## Collected data entries

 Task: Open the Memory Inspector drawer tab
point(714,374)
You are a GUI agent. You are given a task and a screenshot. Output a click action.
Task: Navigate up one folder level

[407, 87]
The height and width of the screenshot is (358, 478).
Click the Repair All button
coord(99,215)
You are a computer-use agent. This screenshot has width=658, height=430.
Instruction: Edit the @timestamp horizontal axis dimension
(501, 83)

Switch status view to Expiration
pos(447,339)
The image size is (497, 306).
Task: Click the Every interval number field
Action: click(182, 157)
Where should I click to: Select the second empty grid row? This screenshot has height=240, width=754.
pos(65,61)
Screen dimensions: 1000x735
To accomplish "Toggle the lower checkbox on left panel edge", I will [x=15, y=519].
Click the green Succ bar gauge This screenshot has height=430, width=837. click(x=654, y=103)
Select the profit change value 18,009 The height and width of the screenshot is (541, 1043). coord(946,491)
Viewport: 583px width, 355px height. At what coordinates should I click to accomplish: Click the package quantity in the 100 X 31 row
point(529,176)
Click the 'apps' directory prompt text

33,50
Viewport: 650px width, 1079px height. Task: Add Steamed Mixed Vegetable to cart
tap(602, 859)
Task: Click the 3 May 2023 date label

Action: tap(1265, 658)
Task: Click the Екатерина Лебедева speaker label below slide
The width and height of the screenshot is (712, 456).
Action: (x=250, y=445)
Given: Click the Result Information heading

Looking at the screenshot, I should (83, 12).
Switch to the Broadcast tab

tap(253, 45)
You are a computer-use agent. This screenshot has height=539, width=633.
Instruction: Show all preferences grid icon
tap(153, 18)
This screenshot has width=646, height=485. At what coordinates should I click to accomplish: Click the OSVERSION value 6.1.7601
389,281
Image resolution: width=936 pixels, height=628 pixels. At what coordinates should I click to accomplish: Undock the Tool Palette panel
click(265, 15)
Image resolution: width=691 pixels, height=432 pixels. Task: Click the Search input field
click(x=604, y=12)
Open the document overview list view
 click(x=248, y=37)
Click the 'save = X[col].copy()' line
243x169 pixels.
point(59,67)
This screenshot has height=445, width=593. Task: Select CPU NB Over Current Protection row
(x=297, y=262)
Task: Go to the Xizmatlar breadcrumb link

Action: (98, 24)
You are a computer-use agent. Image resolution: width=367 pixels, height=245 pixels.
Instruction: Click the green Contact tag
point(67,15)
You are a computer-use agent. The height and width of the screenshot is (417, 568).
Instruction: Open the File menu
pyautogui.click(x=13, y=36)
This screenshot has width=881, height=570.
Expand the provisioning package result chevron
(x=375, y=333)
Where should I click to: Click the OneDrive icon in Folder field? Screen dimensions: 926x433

## BRIEF
From the entries above, print the lines beginning at the one with "You are a GUI" and stopping after the one with "has height=539, width=633.", exactly as written and with nothing else.

## FINISHED EXERCISE
You are a GUI agent. You are given a task and a screenshot. Output a click action.
Task: Navigate up one folder level

[407, 87]
The height and width of the screenshot is (358, 478).
Click the Repair All button
coord(99,215)
You are a computer-use agent. This screenshot has width=658, height=430.
Instruction: Edit the @timestamp horizontal axis dimension
(501, 83)

Switch status view to Expiration
pos(447,339)
The image size is (497, 306).
Task: Click the Every interval number field
Action: click(182, 157)
Where should I click to: Select the second empty grid row? This screenshot has height=240, width=754.
pos(65,61)
Screen dimensions: 1000x735
To accomplish "Toggle the lower checkbox on left panel edge", I will [x=15, y=519].
Click the green Succ bar gauge This screenshot has height=430, width=837. click(x=654, y=103)
Select the profit change value 18,009 The height and width of the screenshot is (541, 1043). coord(946,491)
Viewport: 583px width, 355px height. At what coordinates should I click to accomplish: Click the package quantity in the 100 X 31 row
point(529,176)
Click the 'apps' directory prompt text

33,50
Viewport: 650px width, 1079px height. Task: Add Steamed Mixed Vegetable to cart
tap(602, 859)
Task: Click the 3 May 2023 date label

Action: tap(1265, 658)
Task: Click the Екатерина Лебедева speaker label below slide
The width and height of the screenshot is (712, 456).
Action: (x=250, y=445)
Given: Click the Result Information heading

Looking at the screenshot, I should (83, 12).
Switch to the Broadcast tab

tap(253, 45)
You are a computer-use agent. This screenshot has height=539, width=633.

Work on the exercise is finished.